Fig. 3: Pre-existing NGFR^hi cells display a stable phenotype.

a Relative MFI as assessed by flow cytometry for parental cell lines after a 24 h co-culture with MART-1 T cells in a 1:8 ratio. After 24 h, T cells were washed off and the medium was refreshed every 3 days. Data shown from three independent replicates. b Relative MFI as assessed by flow cytometry of TR cell lines compared with their parental counterparts over a period of 3 months without any T cell stimulation. c D10 and D10-TR clones were obtained by FACS-based single cell sorting and expansion, and after 2 months they were subjected to MART-1 T cells in a 1:1 ratio. The relative survival compared with parental D10 cells is shown, based on quantification of the corresponding colony formation assays (from two independent replicates).
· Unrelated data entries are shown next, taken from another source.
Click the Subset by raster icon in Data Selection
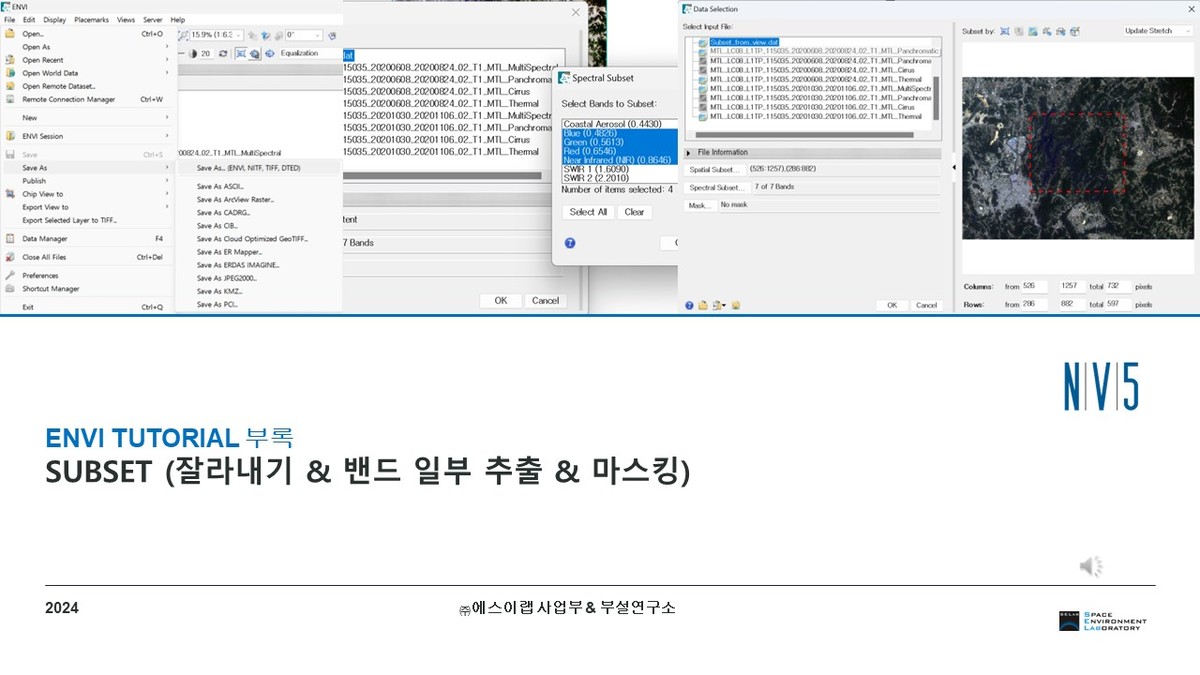The width and height of the screenshot is (1200, 675). coord(1032,32)
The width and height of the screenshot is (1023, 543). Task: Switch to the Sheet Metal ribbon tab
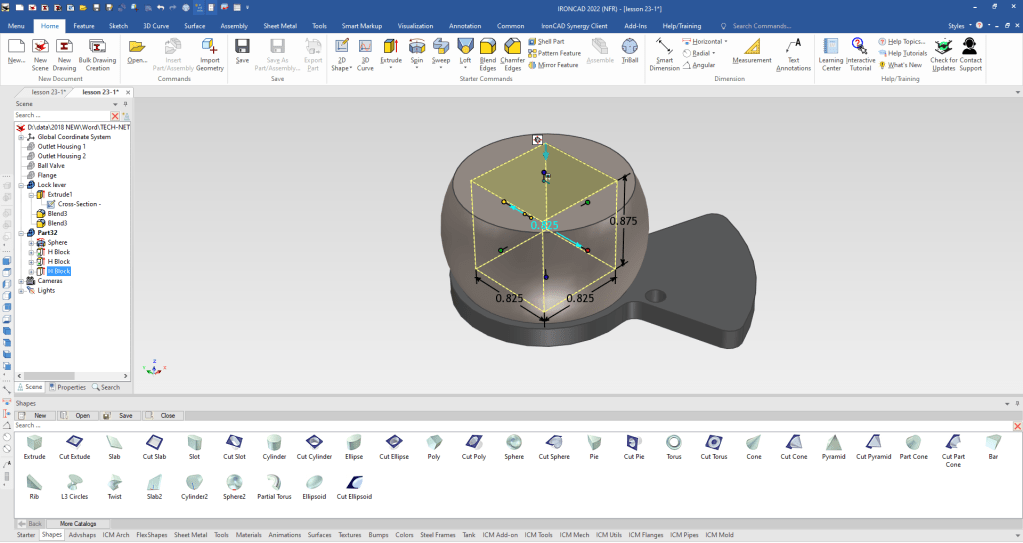(x=279, y=25)
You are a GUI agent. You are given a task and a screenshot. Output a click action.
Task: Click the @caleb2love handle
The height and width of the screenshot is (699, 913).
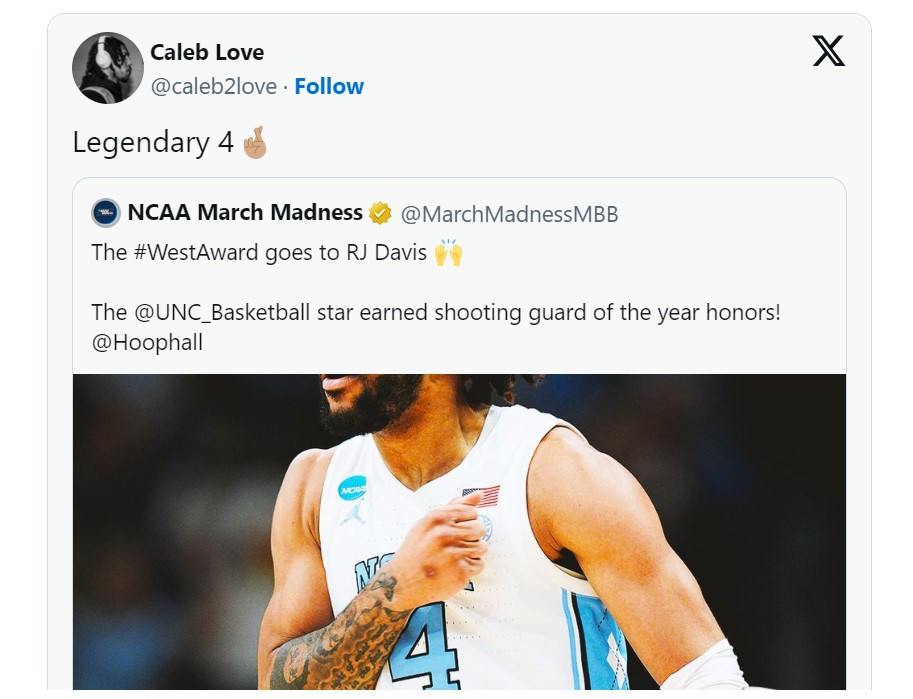point(213,87)

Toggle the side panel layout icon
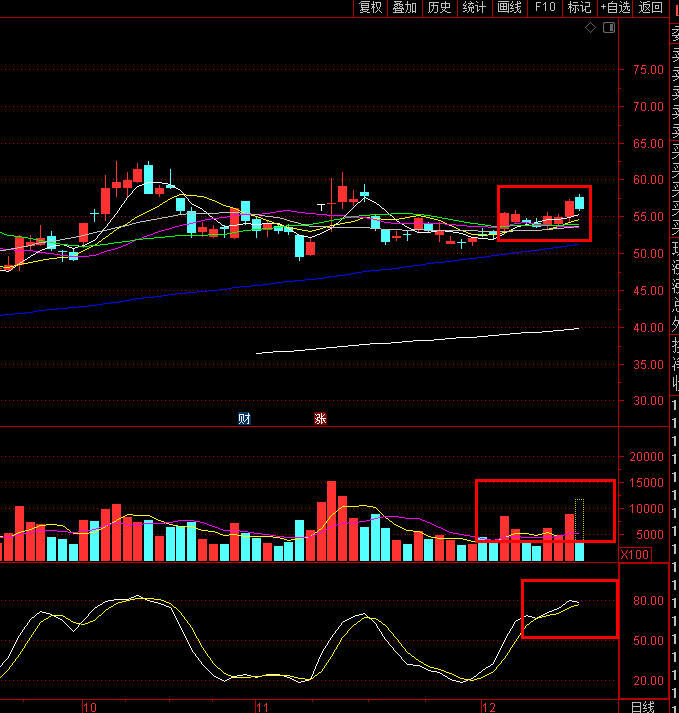(609, 28)
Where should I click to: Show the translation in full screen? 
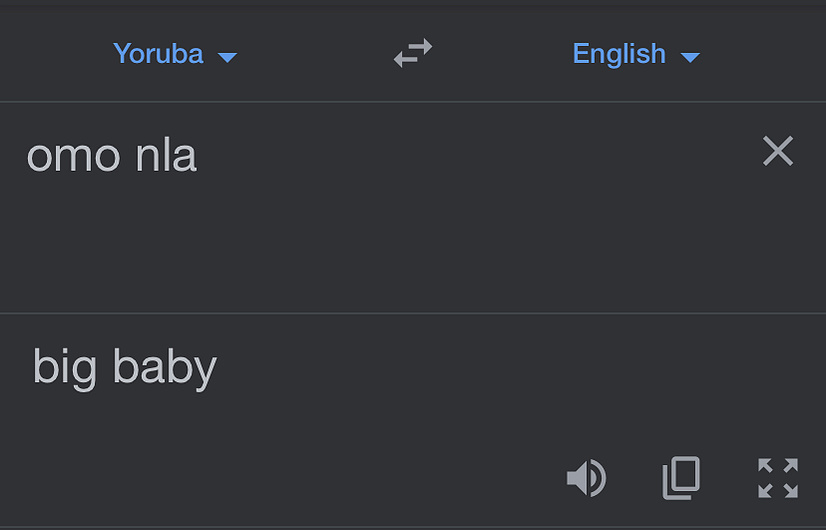click(x=778, y=478)
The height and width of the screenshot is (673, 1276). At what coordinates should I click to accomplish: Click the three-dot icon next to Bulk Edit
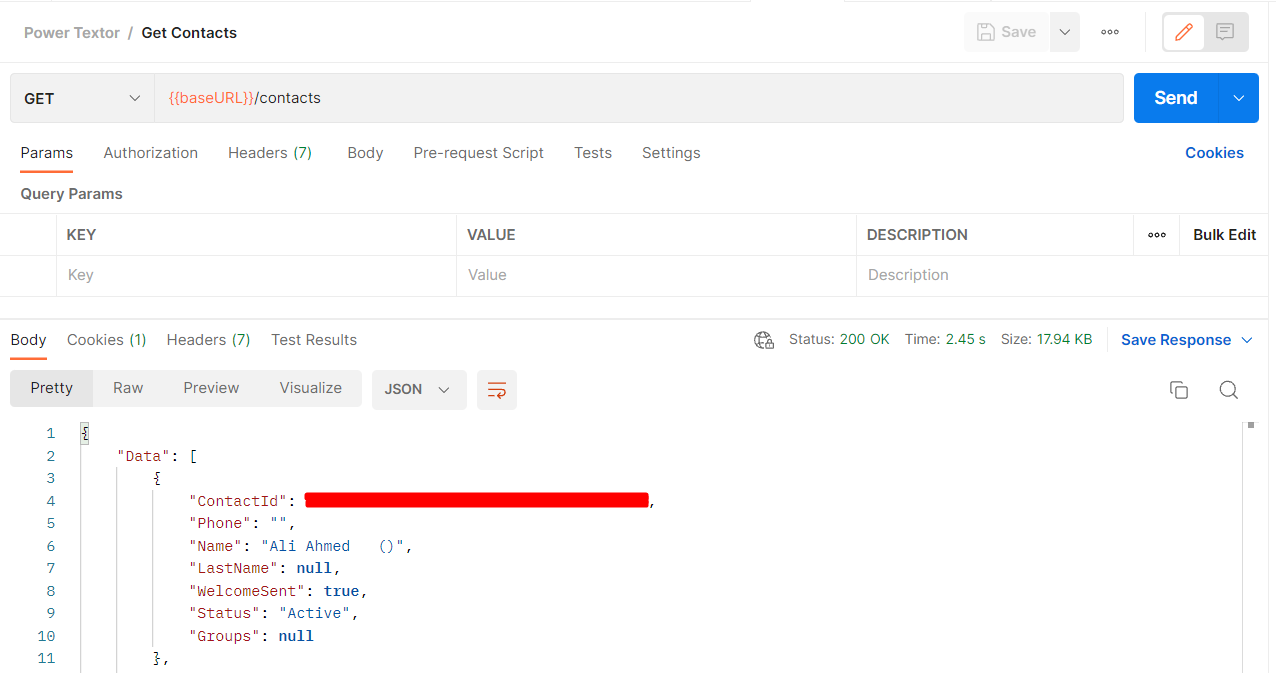click(1157, 234)
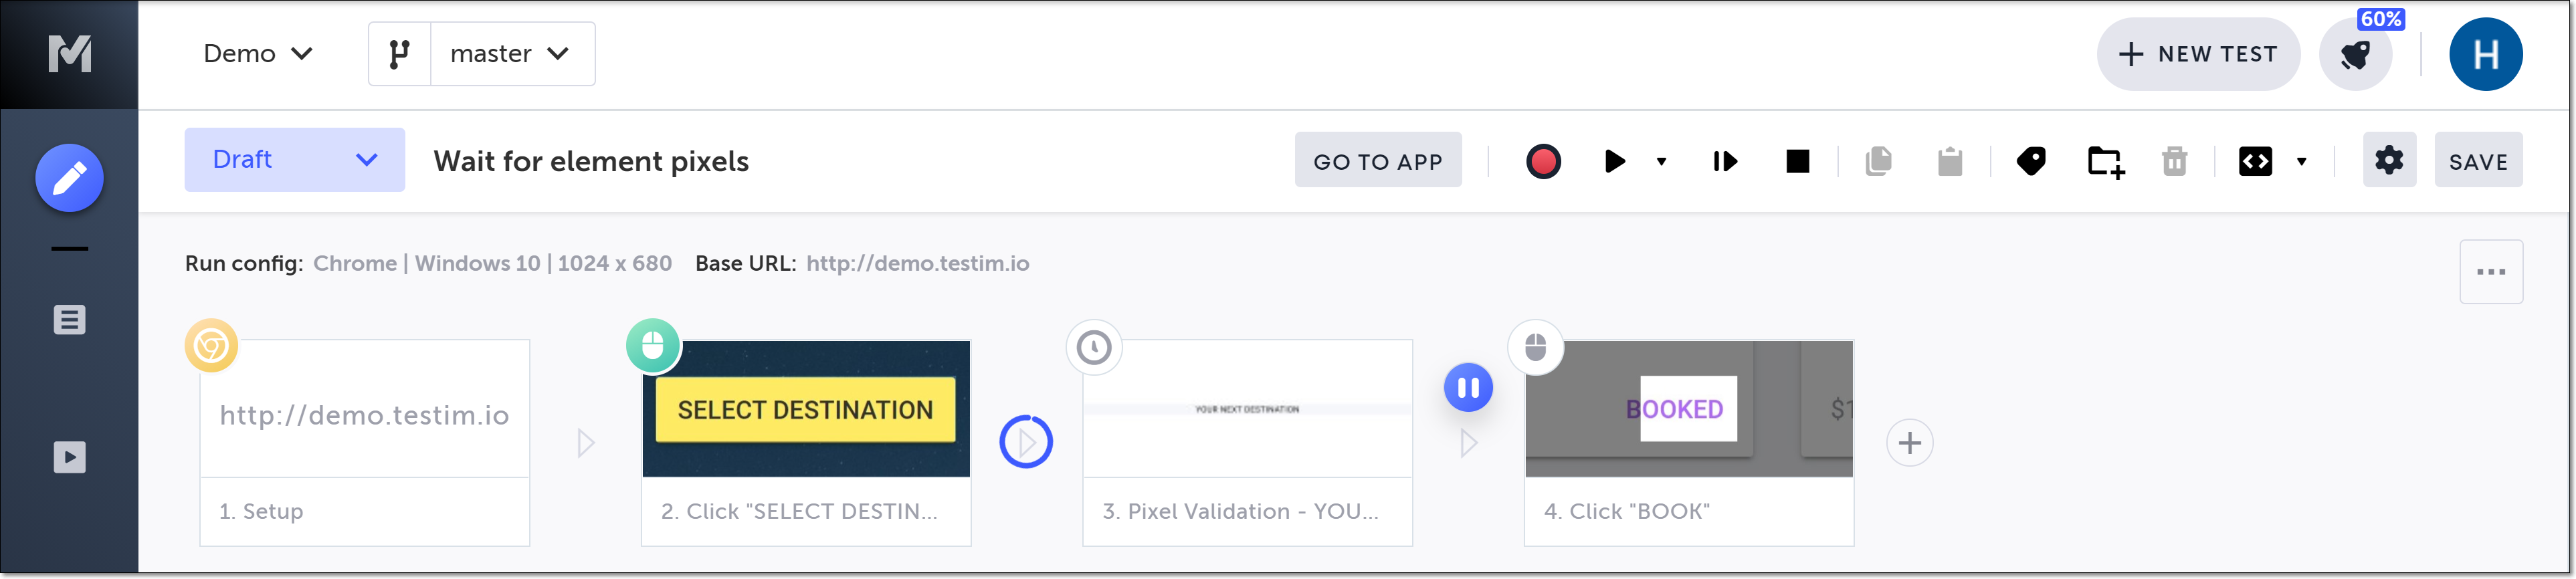Toggle the blue pause breakpoint before step 4

pos(1468,388)
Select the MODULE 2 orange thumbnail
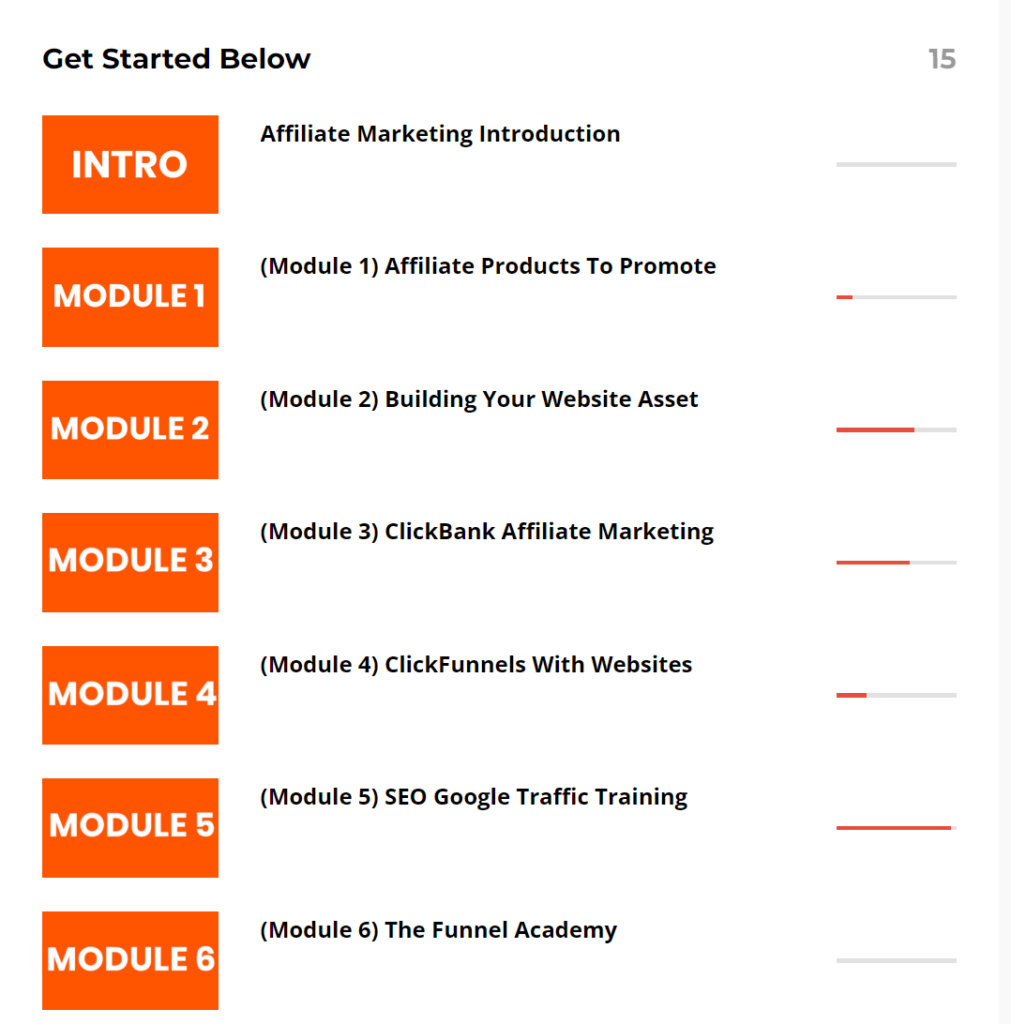The width and height of the screenshot is (1011, 1024). [x=130, y=429]
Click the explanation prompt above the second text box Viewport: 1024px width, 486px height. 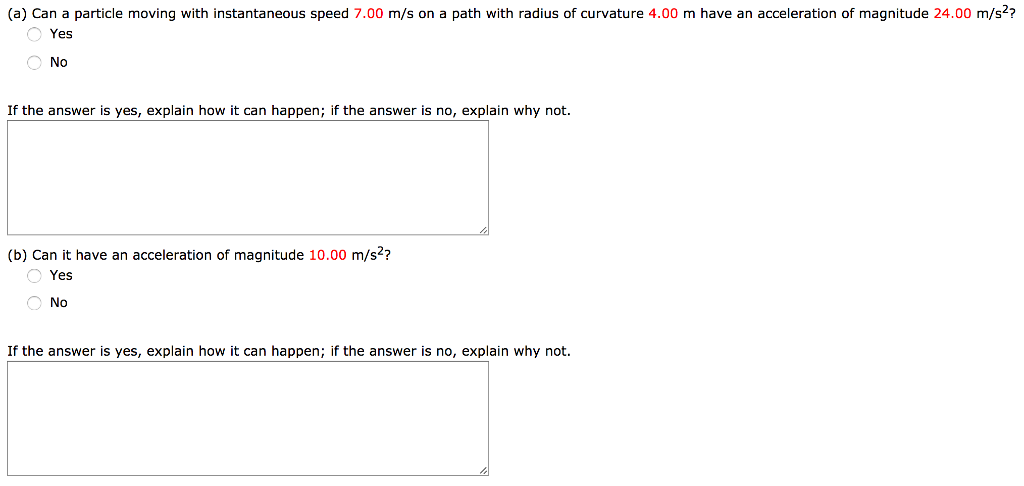pos(288,351)
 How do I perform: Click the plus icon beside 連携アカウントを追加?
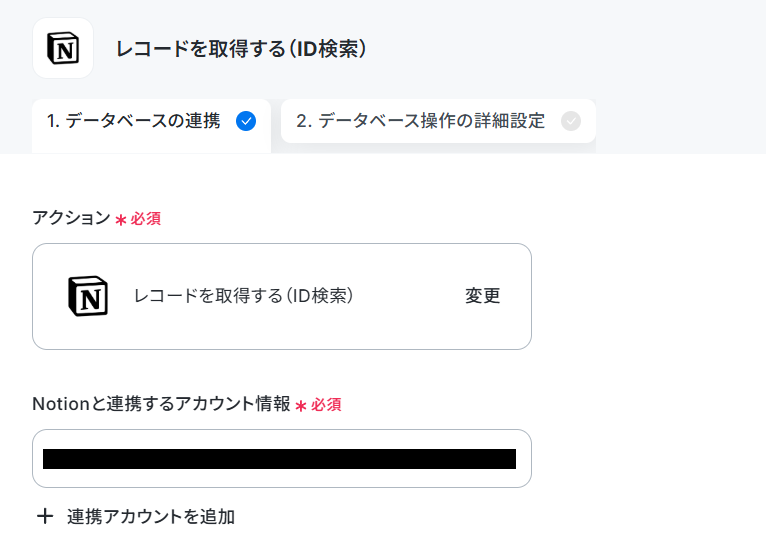pyautogui.click(x=45, y=516)
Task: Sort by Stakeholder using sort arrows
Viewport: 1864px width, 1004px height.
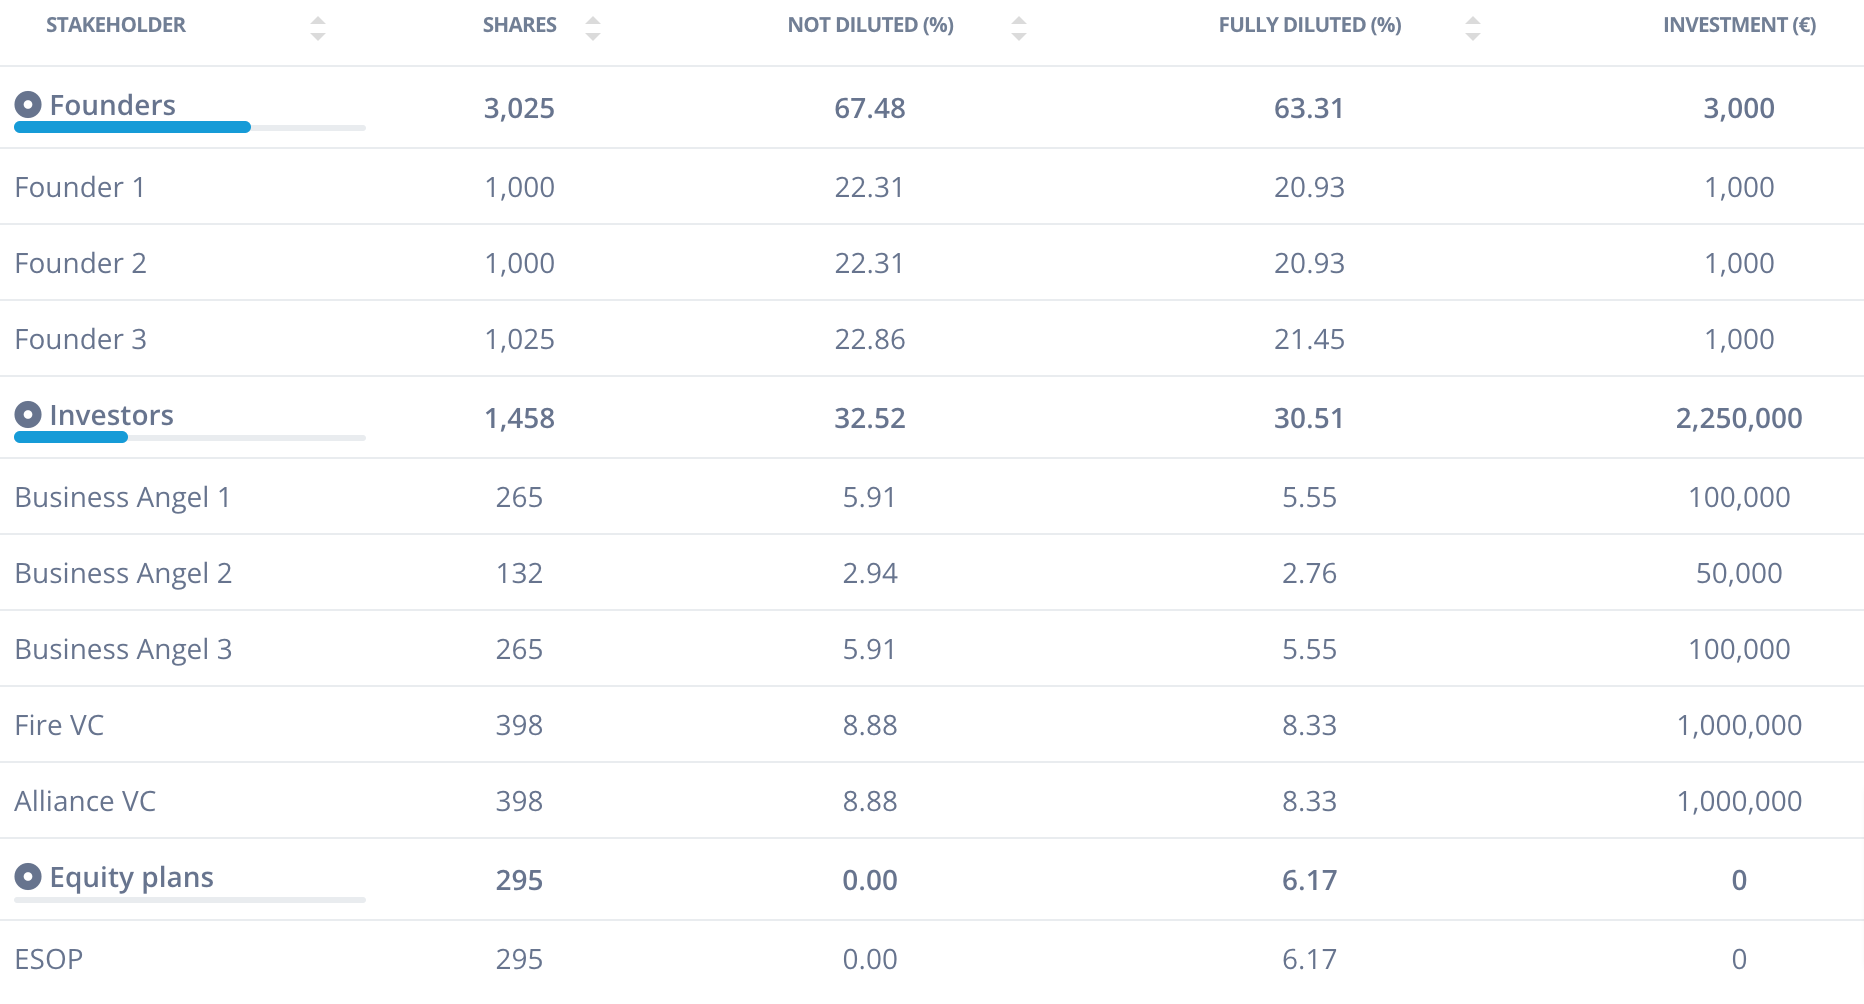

Statistical analysis by Mann–Whitney test by comparing all TR clones to all parental clones; *p < 0.05. d D10 tumors were treated at day 7 with Ctrl or MART-1 T cells in vivo, and at an average tumor volume of 400 mm³ individual mice were re-stratified to sequential BRAF + MEKi treatment (n = 6 per group; dabrafenib 30 mg/kg, trametinib 0.1 mg/kg). Error bars represent S.D. Statistical analysis by Mann–Whitney test on day 7; **p < 0.01. Source data are provided as a Source Data file.